**WORK TO COMPLETE**
Retype the entries in full, exactly.

**SUPPLIED RECORDS**
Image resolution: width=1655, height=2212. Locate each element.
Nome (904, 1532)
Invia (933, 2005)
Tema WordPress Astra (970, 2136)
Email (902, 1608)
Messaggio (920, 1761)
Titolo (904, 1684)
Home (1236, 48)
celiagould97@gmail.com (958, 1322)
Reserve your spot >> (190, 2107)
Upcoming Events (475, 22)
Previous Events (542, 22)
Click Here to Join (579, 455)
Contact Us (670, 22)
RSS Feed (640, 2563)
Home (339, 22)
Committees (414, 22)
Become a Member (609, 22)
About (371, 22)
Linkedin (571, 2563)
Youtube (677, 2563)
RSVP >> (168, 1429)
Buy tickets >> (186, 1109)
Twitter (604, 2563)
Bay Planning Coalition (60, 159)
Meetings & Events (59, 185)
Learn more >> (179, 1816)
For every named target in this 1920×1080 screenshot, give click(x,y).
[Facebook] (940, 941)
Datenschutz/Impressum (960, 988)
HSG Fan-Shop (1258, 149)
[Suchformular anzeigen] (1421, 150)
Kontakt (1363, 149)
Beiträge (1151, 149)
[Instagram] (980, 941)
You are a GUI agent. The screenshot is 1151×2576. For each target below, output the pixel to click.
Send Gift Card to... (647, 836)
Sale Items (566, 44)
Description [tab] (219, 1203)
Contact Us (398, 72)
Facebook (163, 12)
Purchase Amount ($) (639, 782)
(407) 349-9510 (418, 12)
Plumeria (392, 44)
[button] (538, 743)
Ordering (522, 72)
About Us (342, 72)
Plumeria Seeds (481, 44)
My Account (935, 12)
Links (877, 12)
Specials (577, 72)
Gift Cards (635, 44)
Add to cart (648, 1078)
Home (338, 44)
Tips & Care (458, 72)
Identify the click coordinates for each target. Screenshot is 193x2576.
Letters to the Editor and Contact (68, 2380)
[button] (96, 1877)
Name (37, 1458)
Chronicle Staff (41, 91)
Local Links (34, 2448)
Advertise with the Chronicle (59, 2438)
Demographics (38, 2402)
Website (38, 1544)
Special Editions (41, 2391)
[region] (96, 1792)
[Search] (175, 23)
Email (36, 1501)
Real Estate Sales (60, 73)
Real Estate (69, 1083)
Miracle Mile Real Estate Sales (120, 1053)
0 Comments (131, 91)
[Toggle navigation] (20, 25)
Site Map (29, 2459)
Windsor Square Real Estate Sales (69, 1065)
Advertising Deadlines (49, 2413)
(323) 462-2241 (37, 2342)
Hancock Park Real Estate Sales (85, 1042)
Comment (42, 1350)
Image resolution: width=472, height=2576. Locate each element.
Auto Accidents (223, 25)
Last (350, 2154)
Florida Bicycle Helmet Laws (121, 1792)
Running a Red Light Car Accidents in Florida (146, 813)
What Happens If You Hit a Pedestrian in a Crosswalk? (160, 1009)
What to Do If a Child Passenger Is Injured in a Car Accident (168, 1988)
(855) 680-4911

**SOLUTION FOR THIS TASK**
Image resolution: width=1655, height=2212. Locate each element.
Nome (904, 1532)
Invia (933, 2005)
Tema WordPress Astra (970, 2136)
Email (902, 1608)
Messaggio (920, 1761)
Titolo (904, 1684)
Home (1236, 48)
celiagould97@gmail.com (958, 1322)
Reserve your spot >> (190, 2107)
Upcoming Events (475, 22)
Previous Events (542, 22)
Click Here to Join (579, 455)
Contact Us (670, 22)
RSS Feed (640, 2563)
Home (339, 22)
Committees (414, 22)
Become a Member (609, 22)
About (371, 22)
Linkedin (571, 2563)
Youtube (677, 2563)
RSVP >> (168, 1429)
Buy tickets >> (186, 1109)
Twitter (604, 2563)
Bay Planning Coalition (60, 159)
Meetings & Events (59, 185)
Learn more >> (179, 1816)
For every named target in this 1920×1080 screenshot, give click(x,y).
[Facebook] (940, 941)
Datenschutz/Impressum (960, 988)
HSG Fan-Shop (1258, 149)
[Suchformular anzeigen] (1421, 150)
Kontakt (1363, 149)
Beiträge (1151, 149)
[Instagram] (980, 941)
You are a GUI agent. The screenshot is 1151×2576. For each target below, output the pixel to click.
Send Gift Card to... (647, 836)
Sale Items (566, 44)
Description [tab] (219, 1203)
Contact Us (398, 72)
Facebook (163, 12)
Purchase Amount ($) (639, 782)
(407) 349-9510 (418, 12)
Plumeria (392, 44)
[button] (538, 743)
Ordering (522, 72)
About Us (342, 72)
Plumeria Seeds (481, 44)
My Account (935, 12)
Links (877, 12)
Specials (577, 72)
Gift Cards (635, 44)
Add to cart (648, 1078)
Home (338, 44)
Tips & Care (458, 72)
Identify the click coordinates for each target. Screenshot is 193x2576.
Letters to the Editor and Contact (68, 2380)
[button] (96, 1877)
Name (37, 1458)
Chronicle Staff (41, 91)
Local Links (34, 2448)
Advertise with the Chronicle (59, 2438)
Demographics (38, 2402)
Website (38, 1544)
Special Editions (41, 2391)
[region] (96, 1792)
[Search] (175, 23)
Email (36, 1501)
Real Estate Sales (60, 73)
Real Estate (69, 1083)
Miracle Mile Real Estate Sales (120, 1053)
0 Comments (131, 91)
[Toggle navigation] (20, 25)
Site Map (29, 2459)
Windsor Square Real Estate Sales (69, 1065)
Advertising Deadlines (49, 2413)
(323) 462-2241 (37, 2342)
Hancock Park Real Estate Sales (85, 1042)
Comment (42, 1350)
Image resolution: width=472, height=2576. Locate each element.
Auto Accidents (223, 25)
Last (350, 2154)
Florida Bicycle Helmet Laws (121, 1792)
Running a Red Light Car Accidents in Florida (146, 813)
What Happens If You Hit a Pedestrian in a Crosswalk? (160, 1009)
What to Do If a Child Passenger Is Injured in a Car Accident (168, 1988)
(855) 680-4911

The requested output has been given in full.